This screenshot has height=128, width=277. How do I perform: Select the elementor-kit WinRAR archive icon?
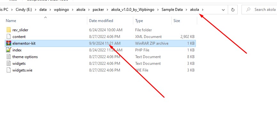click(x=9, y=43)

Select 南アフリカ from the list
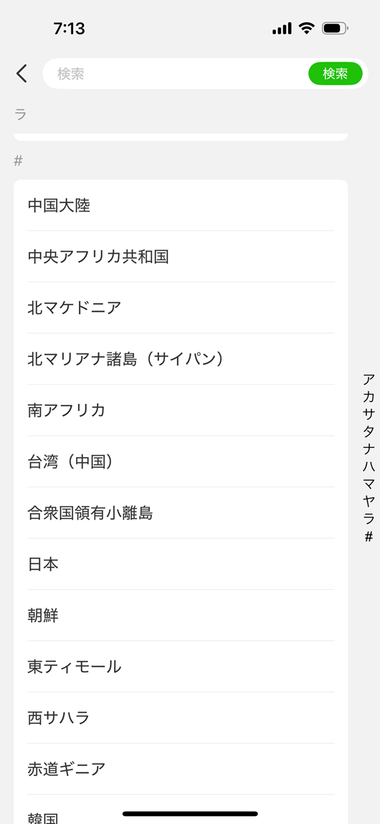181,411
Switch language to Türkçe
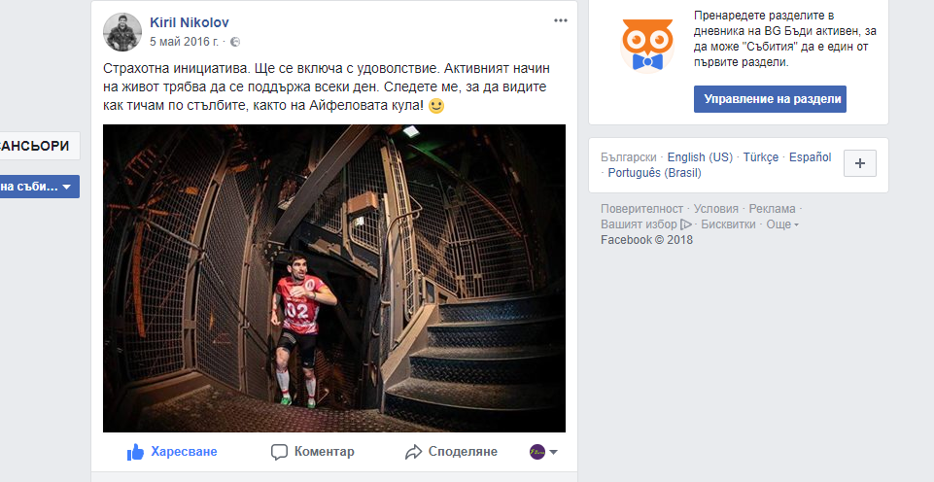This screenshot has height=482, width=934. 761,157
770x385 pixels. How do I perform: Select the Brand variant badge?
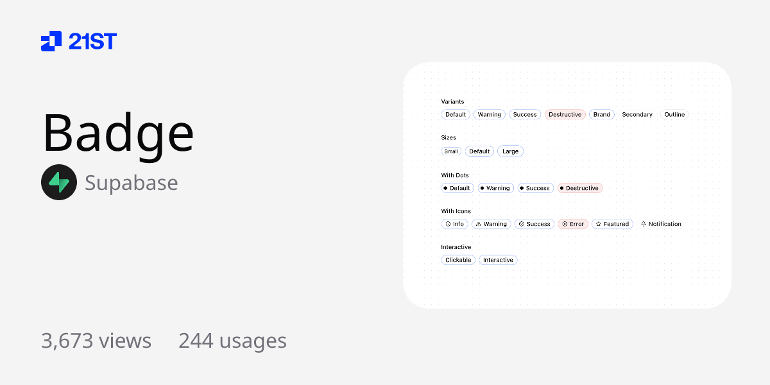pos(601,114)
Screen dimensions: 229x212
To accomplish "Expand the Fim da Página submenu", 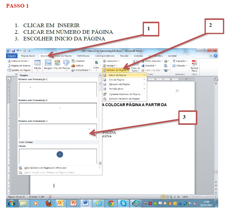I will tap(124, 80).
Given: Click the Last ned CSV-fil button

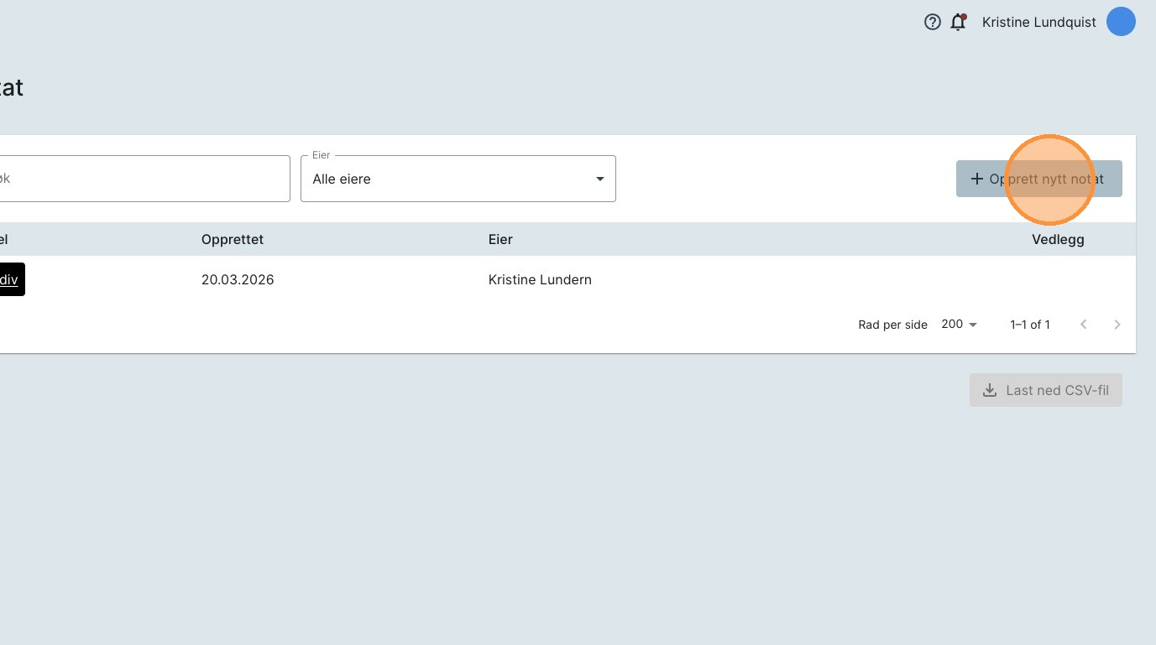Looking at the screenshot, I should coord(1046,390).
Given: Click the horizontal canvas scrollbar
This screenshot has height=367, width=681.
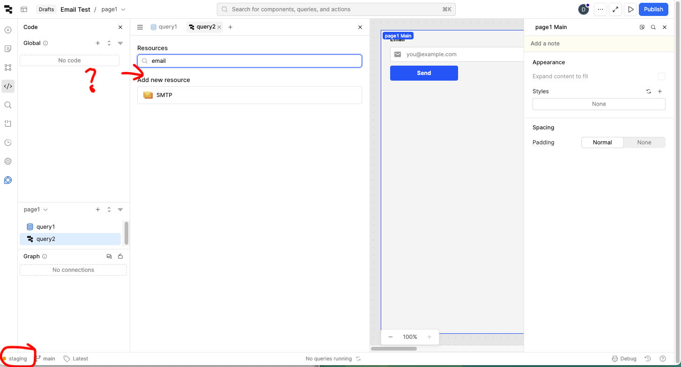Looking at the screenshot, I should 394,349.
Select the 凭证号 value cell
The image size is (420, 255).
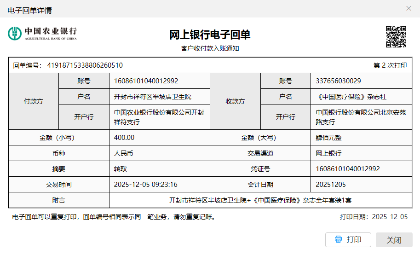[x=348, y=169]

**EXERCISE**: Would you repeat exactly, and only, the lines from the start of the records above through the line containing "Screen dimensions: 229x212", with the pictures omitted?

**SOLUTION FOR THIS TASK**:
This screenshot has height=128, width=277. How do I perform: Select the elementor-kit WinRAR archive icon?
click(x=9, y=43)

Select 南アフリカ from the list
181,411
Switch language to Türkçe
This screenshot has height=482, width=934. 761,157
770x385 pixels. How do I perform: Select the Brand variant badge?
pos(601,114)
Screen dimensions: 229x212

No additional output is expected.